TASK DETAILS
In the entries below, count the lines that hold the string "computer" and state only that count.

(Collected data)
----

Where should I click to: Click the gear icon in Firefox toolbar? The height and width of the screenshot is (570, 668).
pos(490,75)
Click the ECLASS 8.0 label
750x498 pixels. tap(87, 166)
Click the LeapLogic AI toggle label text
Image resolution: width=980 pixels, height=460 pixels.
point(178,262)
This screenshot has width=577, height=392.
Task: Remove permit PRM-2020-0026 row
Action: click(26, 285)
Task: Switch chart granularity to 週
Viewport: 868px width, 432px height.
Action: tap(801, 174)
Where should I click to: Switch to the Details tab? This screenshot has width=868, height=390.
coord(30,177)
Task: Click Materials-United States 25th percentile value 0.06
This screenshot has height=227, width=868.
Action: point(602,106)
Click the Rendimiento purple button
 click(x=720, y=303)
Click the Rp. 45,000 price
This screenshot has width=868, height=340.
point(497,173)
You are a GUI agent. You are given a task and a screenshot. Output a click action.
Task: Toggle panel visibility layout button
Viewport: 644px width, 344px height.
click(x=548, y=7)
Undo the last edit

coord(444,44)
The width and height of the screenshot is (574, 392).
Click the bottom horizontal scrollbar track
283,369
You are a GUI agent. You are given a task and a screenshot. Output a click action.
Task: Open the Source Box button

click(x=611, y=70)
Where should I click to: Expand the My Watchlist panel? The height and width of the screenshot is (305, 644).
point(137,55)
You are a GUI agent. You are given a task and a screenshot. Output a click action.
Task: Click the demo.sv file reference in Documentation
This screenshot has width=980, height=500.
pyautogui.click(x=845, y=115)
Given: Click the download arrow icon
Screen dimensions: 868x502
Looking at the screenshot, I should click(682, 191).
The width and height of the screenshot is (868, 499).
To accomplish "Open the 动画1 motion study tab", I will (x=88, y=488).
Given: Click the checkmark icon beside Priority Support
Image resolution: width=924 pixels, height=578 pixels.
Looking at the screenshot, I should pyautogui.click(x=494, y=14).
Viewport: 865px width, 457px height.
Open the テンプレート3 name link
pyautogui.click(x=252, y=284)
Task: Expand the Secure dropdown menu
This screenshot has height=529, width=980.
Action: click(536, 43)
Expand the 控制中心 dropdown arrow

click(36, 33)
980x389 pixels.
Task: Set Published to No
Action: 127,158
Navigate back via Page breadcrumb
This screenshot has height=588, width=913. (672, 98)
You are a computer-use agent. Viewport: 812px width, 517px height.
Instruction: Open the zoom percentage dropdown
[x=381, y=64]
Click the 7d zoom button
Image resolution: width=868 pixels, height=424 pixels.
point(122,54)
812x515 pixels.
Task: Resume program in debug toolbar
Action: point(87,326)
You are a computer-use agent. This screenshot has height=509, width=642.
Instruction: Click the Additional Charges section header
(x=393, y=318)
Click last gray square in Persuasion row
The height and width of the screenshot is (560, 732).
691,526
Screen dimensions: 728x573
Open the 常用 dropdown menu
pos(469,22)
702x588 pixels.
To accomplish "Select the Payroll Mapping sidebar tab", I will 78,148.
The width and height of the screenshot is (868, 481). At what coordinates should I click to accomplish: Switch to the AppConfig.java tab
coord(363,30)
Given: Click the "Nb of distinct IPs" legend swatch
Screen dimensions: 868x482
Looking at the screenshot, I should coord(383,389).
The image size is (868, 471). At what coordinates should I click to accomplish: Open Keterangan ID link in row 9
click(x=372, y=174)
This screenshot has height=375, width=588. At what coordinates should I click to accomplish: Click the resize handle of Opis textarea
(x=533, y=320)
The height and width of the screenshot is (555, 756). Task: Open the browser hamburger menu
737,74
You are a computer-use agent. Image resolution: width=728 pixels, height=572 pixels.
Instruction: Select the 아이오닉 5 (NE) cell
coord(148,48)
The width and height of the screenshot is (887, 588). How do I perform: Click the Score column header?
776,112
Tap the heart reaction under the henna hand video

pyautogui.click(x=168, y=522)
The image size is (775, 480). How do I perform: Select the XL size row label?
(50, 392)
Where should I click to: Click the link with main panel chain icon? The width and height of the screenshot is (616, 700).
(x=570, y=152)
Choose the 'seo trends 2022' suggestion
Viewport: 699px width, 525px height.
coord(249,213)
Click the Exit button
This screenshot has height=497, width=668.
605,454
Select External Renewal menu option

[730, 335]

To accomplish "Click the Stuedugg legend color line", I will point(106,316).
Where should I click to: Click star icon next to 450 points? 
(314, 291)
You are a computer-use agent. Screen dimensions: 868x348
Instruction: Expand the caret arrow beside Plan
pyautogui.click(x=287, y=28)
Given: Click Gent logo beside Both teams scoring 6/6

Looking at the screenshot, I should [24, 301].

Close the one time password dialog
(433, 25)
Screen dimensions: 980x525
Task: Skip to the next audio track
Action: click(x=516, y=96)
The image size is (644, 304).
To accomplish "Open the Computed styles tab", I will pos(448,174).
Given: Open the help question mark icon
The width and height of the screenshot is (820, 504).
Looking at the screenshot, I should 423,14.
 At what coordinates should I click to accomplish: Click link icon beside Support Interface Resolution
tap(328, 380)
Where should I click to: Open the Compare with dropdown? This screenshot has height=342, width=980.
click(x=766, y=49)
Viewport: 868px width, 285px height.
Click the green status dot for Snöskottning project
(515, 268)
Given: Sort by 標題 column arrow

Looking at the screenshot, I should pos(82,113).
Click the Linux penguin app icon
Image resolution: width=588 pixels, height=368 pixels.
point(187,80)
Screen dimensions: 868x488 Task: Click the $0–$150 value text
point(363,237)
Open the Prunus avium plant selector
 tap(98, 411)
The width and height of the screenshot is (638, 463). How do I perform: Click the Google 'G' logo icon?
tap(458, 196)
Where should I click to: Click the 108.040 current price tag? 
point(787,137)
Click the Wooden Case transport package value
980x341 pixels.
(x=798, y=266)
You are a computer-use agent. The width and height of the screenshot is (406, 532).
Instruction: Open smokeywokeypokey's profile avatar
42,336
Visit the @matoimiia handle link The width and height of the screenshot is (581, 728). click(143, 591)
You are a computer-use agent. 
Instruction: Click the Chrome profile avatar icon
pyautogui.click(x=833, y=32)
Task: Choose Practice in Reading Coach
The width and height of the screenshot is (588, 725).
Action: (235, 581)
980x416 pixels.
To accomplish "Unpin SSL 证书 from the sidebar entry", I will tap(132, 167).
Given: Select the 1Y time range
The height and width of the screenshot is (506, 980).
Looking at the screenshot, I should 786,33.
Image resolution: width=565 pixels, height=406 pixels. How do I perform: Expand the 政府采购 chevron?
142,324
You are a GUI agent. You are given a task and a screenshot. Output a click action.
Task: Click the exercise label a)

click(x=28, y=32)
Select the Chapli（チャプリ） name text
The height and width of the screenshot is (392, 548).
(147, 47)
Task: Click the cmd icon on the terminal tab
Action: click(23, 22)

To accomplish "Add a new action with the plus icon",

----

REPLY TO THE EXERCISE
6